Dataset rows:
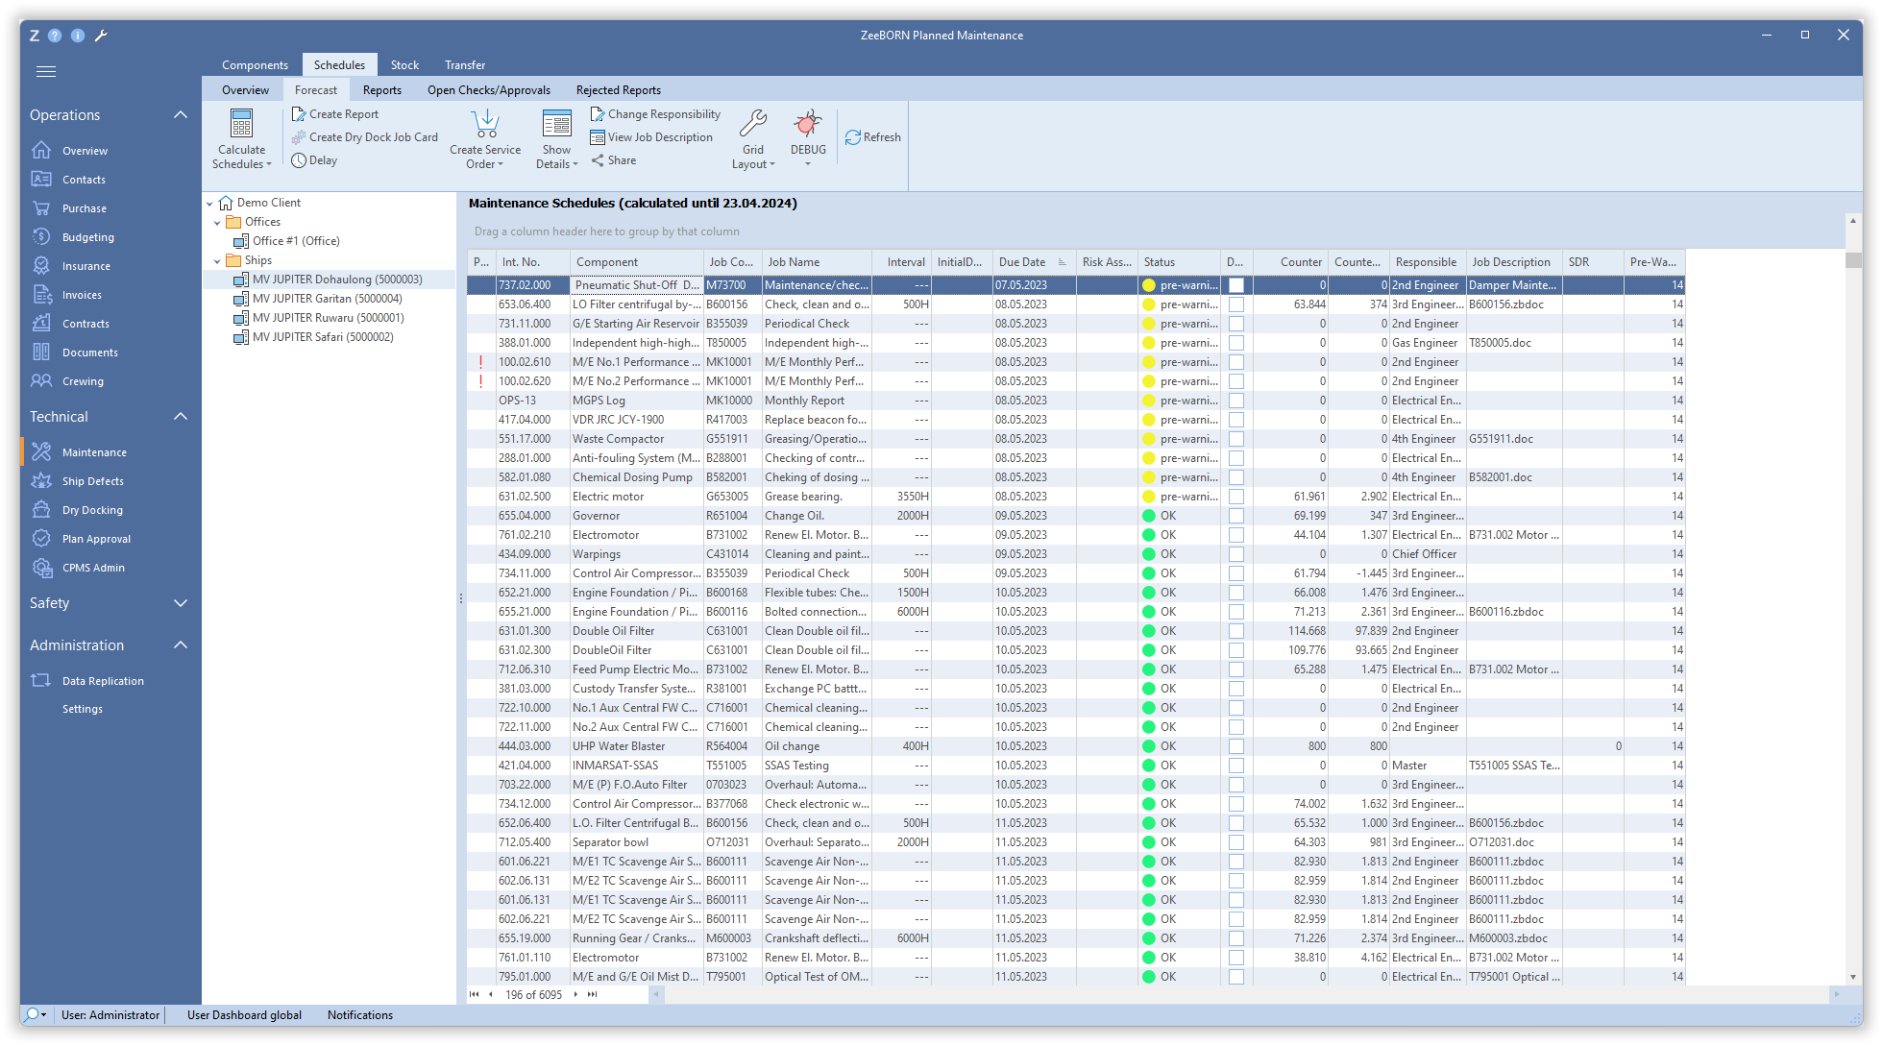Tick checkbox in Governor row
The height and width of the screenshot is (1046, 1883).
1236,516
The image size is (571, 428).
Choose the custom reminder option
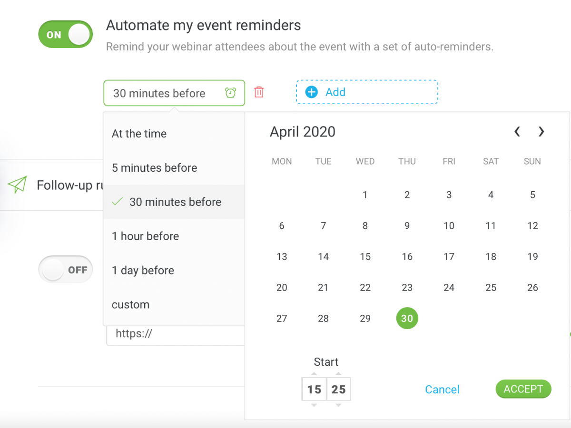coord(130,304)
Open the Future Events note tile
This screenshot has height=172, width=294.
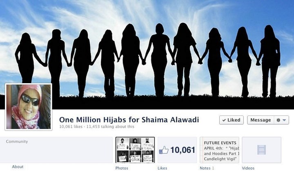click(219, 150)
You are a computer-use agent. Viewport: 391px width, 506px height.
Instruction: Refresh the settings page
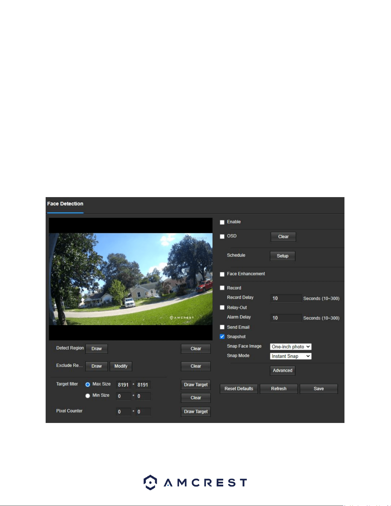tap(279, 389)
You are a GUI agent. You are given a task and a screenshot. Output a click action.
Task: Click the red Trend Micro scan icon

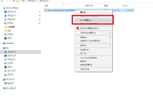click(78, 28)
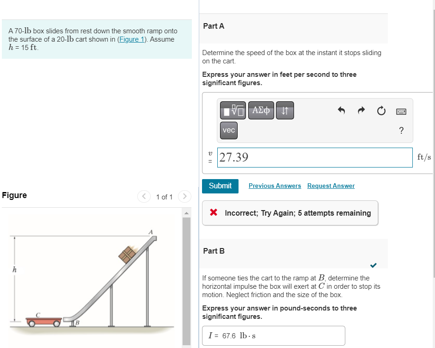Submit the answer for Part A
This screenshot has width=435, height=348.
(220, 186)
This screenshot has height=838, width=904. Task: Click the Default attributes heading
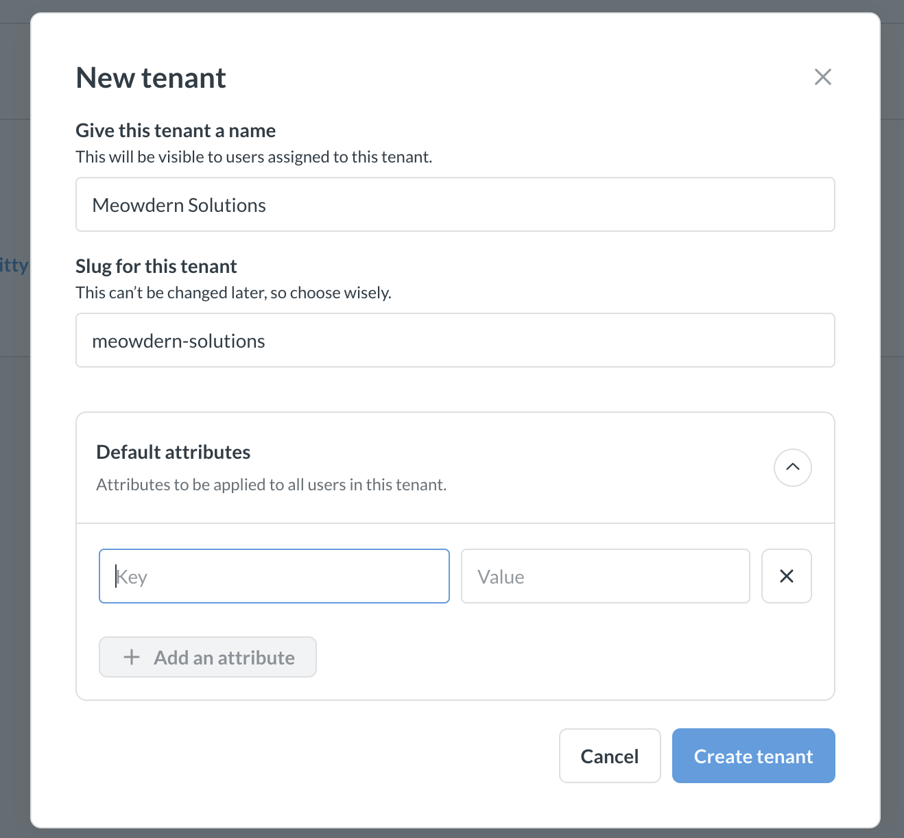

§ **Exercise**
Render the records above as a JSON list of strings, one per line, skipping blank lines and covering everything from the start of the records through the line containing "click(219, 150)". Omit the pictures.

§ **Problem solution**
[
  "Tick checkbox in Governor row",
  "The height and width of the screenshot is (1046, 1883).",
  "1236,516",
  "The image size is (571, 428).",
  "Choose the custom reminder option",
  "coord(130,304)",
  "Open the Future Events note tile",
  "This screenshot has height=172, width=294.",
  "click(219, 150)"
]